Task description ::
Output the records, every one, exactly as given.
START Data section
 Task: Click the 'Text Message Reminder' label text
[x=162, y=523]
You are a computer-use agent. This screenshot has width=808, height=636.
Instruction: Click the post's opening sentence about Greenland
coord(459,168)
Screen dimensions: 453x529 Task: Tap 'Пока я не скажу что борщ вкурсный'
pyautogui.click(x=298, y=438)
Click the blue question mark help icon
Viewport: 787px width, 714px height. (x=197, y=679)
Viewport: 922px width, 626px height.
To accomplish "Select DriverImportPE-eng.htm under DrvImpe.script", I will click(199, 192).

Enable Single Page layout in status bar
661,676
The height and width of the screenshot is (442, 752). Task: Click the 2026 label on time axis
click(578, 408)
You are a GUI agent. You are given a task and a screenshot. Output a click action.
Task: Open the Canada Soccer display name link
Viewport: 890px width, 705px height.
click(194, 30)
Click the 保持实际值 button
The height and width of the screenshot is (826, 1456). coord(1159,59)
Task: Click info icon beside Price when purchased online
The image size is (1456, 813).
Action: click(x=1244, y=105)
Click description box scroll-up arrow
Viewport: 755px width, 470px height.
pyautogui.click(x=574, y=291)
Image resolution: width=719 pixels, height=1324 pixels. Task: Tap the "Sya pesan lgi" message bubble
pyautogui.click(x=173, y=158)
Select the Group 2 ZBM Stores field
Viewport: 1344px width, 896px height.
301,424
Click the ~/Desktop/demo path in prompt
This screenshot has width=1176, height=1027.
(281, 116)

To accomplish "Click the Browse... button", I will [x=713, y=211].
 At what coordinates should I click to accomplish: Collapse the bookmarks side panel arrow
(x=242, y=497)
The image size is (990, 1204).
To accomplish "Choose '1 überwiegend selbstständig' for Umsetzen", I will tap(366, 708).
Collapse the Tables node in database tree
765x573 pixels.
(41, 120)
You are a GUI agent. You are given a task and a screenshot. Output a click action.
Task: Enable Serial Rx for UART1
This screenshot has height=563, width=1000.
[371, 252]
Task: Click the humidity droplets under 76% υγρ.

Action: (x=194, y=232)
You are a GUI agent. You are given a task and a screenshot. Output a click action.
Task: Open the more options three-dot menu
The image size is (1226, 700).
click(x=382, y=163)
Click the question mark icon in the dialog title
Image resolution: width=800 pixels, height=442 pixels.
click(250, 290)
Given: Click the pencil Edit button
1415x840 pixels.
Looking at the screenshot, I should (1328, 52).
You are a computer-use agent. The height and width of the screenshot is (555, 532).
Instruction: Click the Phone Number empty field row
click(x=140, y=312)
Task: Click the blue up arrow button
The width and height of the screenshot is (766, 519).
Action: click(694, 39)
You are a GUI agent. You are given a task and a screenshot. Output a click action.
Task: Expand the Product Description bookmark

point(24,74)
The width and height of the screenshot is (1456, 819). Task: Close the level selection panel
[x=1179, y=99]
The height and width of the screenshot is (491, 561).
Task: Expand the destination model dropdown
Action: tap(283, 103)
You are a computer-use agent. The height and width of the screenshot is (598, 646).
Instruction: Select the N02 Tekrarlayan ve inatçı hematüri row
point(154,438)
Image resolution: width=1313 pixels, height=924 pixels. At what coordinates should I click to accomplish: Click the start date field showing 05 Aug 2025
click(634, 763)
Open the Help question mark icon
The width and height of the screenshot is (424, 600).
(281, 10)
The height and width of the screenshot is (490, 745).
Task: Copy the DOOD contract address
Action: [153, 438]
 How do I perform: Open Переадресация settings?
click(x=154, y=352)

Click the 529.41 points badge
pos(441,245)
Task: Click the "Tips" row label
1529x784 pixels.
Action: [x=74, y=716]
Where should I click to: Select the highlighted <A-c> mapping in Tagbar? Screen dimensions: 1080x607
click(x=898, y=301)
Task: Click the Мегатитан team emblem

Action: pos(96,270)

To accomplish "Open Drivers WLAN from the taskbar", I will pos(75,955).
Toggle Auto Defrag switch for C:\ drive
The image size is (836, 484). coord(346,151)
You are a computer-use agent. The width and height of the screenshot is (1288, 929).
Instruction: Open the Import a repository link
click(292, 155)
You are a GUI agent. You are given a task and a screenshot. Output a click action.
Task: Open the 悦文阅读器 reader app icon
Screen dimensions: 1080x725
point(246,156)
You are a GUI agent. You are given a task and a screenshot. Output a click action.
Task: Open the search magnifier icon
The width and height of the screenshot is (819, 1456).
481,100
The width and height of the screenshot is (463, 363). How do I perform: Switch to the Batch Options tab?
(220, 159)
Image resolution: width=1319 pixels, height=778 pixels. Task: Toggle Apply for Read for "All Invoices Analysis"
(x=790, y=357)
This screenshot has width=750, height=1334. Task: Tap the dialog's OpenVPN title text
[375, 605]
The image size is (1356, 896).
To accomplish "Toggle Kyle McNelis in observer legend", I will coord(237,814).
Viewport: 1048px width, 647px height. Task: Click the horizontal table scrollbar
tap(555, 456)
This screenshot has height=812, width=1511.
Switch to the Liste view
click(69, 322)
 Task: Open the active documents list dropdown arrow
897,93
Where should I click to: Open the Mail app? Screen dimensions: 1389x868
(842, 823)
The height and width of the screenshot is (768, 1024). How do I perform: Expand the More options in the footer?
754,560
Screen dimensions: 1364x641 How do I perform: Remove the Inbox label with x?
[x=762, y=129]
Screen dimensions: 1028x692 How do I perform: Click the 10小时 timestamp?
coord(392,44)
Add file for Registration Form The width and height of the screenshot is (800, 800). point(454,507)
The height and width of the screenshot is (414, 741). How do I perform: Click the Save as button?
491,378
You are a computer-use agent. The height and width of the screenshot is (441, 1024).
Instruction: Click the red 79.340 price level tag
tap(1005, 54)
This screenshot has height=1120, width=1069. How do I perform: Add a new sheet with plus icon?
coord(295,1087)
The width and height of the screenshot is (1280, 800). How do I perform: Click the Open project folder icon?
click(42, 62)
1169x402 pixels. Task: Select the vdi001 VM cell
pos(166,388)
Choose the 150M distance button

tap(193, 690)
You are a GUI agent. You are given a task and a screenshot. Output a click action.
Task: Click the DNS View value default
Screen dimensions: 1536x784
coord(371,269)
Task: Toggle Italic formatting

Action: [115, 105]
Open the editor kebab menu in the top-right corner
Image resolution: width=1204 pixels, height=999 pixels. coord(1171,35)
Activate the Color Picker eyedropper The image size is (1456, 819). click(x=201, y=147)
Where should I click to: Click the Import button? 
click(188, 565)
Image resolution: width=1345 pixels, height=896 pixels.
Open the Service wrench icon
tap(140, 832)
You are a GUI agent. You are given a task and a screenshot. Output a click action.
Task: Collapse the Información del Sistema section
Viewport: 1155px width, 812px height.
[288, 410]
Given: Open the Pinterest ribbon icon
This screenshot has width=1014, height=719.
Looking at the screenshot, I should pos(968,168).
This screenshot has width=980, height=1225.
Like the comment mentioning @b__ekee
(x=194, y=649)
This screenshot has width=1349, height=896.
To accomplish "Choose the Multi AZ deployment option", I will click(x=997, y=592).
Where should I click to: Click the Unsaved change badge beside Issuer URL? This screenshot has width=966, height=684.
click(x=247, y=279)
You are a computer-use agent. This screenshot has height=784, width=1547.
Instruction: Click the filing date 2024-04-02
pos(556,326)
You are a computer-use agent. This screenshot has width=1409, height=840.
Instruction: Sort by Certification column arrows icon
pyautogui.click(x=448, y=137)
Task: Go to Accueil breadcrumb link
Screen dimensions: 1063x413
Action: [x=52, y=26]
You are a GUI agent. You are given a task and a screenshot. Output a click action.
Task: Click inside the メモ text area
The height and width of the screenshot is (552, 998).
END Data section
Answer to this exercise ::
 Task: Click the 'Text Message Reminder' label text
[x=162, y=523]
You are a computer-use agent. This screenshot has width=808, height=636.
Instruction: Click the post's opening sentence about Greenland
coord(459,168)
Screen dimensions: 453x529 Task: Tap 'Пока я не скажу что борщ вкурсный'
pyautogui.click(x=298, y=438)
Click the blue question mark help icon
Viewport: 787px width, 714px height. (x=197, y=679)
Viewport: 922px width, 626px height.
To accomplish "Select DriverImportPE-eng.htm under DrvImpe.script", I will click(199, 192).

Enable Single Page layout in status bar
661,676
The height and width of the screenshot is (442, 752). Task: Click the 2026 label on time axis
click(578, 408)
You are a GUI agent. You are given a task and a screenshot. Output a click action.
Task: Open the Canada Soccer display name link
Viewport: 890px width, 705px height.
click(194, 30)
Click the 保持实际值 button
The height and width of the screenshot is (826, 1456). coord(1159,59)
Task: Click info icon beside Price when purchased online
The image size is (1456, 813).
Action: click(x=1244, y=105)
Click description box scroll-up arrow
Viewport: 755px width, 470px height.
pyautogui.click(x=574, y=291)
Image resolution: width=719 pixels, height=1324 pixels. Task: Tap the "Sya pesan lgi" message bubble
pyautogui.click(x=173, y=158)
Select the Group 2 ZBM Stores field
Viewport: 1344px width, 896px height.
301,424
Click the ~/Desktop/demo path in prompt
This screenshot has width=1176, height=1027.
(281, 116)

To accomplish "Click the Browse... button", I will [x=713, y=211].
 At what coordinates should I click to accomplish: Collapse the bookmarks side panel arrow
(x=242, y=497)
The image size is (990, 1204).
To accomplish "Choose '1 überwiegend selbstständig' for Umsetzen", I will tap(366, 708).
Collapse the Tables node in database tree
765x573 pixels.
(41, 120)
You are a GUI agent. You are given a task and a screenshot. Output a click action.
Task: Enable Serial Rx for UART1
This screenshot has height=563, width=1000.
[371, 252]
Task: Click the humidity droplets under 76% υγρ.

Action: (x=194, y=232)
You are a GUI agent. You are given a task and a screenshot. Output a click action.
Task: Open the more options three-dot menu
The image size is (1226, 700).
click(x=382, y=163)
Click the question mark icon in the dialog title
Image resolution: width=800 pixels, height=442 pixels.
click(250, 290)
Given: Click the pencil Edit button
1415x840 pixels.
Looking at the screenshot, I should (1328, 52).
You are a computer-use agent. The height and width of the screenshot is (555, 532).
Instruction: Click the Phone Number empty field row
click(x=140, y=312)
Task: Click the blue up arrow button
The width and height of the screenshot is (766, 519).
Action: click(694, 39)
You are a GUI agent. You are given a task and a screenshot. Output a click action.
Task: Expand the Product Description bookmark

point(24,74)
The width and height of the screenshot is (1456, 819). Task: Close the level selection panel
[x=1179, y=99]
The height and width of the screenshot is (491, 561).
Task: Expand the destination model dropdown
Action: tap(283, 103)
You are a computer-use agent. The height and width of the screenshot is (598, 646).
Instruction: Select the N02 Tekrarlayan ve inatçı hematüri row
point(154,438)
Image resolution: width=1313 pixels, height=924 pixels. At what coordinates should I click to accomplish: Click the start date field showing 05 Aug 2025
click(634, 763)
Open the Help question mark icon
The width and height of the screenshot is (424, 600).
(281, 10)
The height and width of the screenshot is (490, 745).
Task: Copy the DOOD contract address
Action: [153, 438]
 How do I perform: Open Переадресация settings?
click(x=154, y=352)

Click the 529.41 points badge
pos(441,245)
Task: Click the "Tips" row label
1529x784 pixels.
Action: [x=74, y=716]
Where should I click to: Select the highlighted <A-c> mapping in Tagbar? Screen dimensions: 1080x607
click(x=898, y=301)
Task: Click the Мегатитан team emblem

Action: pos(96,270)

To accomplish "Open Drivers WLAN from the taskbar", I will pos(75,955).
Toggle Auto Defrag switch for C:\ drive
The image size is (836, 484). coord(346,151)
You are a computer-use agent. The width and height of the screenshot is (1288, 929).
Instruction: Open the Import a repository link
click(292, 155)
You are a GUI agent. You are given a task and a screenshot. Output a click action.
Task: Open the 悦文阅读器 reader app icon
Screen dimensions: 1080x725
point(246,156)
You are a GUI agent. You are given a task and a screenshot. Output a click action.
Task: Open the search magnifier icon
The width and height of the screenshot is (819, 1456).
481,100
The width and height of the screenshot is (463, 363). How do I perform: Switch to the Batch Options tab?
(220, 159)
Image resolution: width=1319 pixels, height=778 pixels. Task: Toggle Apply for Read for "All Invoices Analysis"
(x=790, y=357)
This screenshot has width=750, height=1334. Task: Tap the dialog's OpenVPN title text
[375, 605]
The image size is (1356, 896).
To accomplish "Toggle Kyle McNelis in observer legend", I will coord(237,814).
Viewport: 1048px width, 647px height. Task: Click the horizontal table scrollbar
tap(555, 456)
This screenshot has height=812, width=1511.
Switch to the Liste view
click(69, 322)
 Task: Open the active documents list dropdown arrow
897,93
Where should I click to: Open the Mail app? Screen dimensions: 1389x868
(842, 823)
The height and width of the screenshot is (768, 1024). How do I perform: Expand the More options in the footer?
754,560
Screen dimensions: 1364x641 How do I perform: Remove the Inbox label with x?
[x=762, y=129]
Screen dimensions: 1028x692 How do I perform: Click the 10小时 timestamp?
coord(392,44)
Add file for Registration Form The width and height of the screenshot is (800, 800). point(454,507)
The height and width of the screenshot is (414, 741). How do I perform: Click the Save as button?
491,378
You are a computer-use agent. The height and width of the screenshot is (441, 1024).
Instruction: Click the red 79.340 price level tag
tap(1005, 54)
This screenshot has height=1120, width=1069. How do I perform: Add a new sheet with plus icon?
coord(295,1087)
The width and height of the screenshot is (1280, 800). How do I perform: Click the Open project folder icon?
click(42, 62)
1169x402 pixels. Task: Select the vdi001 VM cell
pos(166,388)
Choose the 150M distance button

tap(193, 690)
You are a GUI agent. You are given a task and a screenshot. Output a click action.
Task: Click the DNS View value default
Screen dimensions: 1536x784
coord(371,269)
Task: Toggle Italic formatting

Action: [115, 105]
Open the editor kebab menu in the top-right corner
Image resolution: width=1204 pixels, height=999 pixels. coord(1171,35)
Activate the Color Picker eyedropper The image size is (1456, 819). click(x=201, y=147)
Where should I click to: Click the Import button? 
click(188, 565)
Image resolution: width=1345 pixels, height=896 pixels.
Open the Service wrench icon
tap(140, 832)
You are a GUI agent. You are given a task and a screenshot. Output a click action.
Task: Collapse the Información del Sistema section
Viewport: 1155px width, 812px height.
[288, 410]
Given: Open the Pinterest ribbon icon
This screenshot has width=1014, height=719.
Looking at the screenshot, I should pos(968,168).
This screenshot has width=980, height=1225.
Like the comment mentioning @b__ekee
(x=194, y=649)
This screenshot has width=1349, height=896.
To accomplish "Choose the Multi AZ deployment option", I will click(x=997, y=592).
Where should I click to: Click the Unsaved change badge beside Issuer URL? This screenshot has width=966, height=684.
click(x=247, y=279)
You are a computer-use agent. This screenshot has height=784, width=1547.
Instruction: Click the filing date 2024-04-02
pos(556,326)
You are a computer-use agent. This screenshot has width=1409, height=840.
Instruction: Sort by Certification column arrows icon
pyautogui.click(x=448, y=137)
Task: Go to Accueil breadcrumb link
Screen dimensions: 1063x413
Action: [x=52, y=26]
You are a GUI agent. You are given a task and a screenshot. Output a click action.
Task: Click inside the メモ text area
The height and width of the screenshot is (552, 998).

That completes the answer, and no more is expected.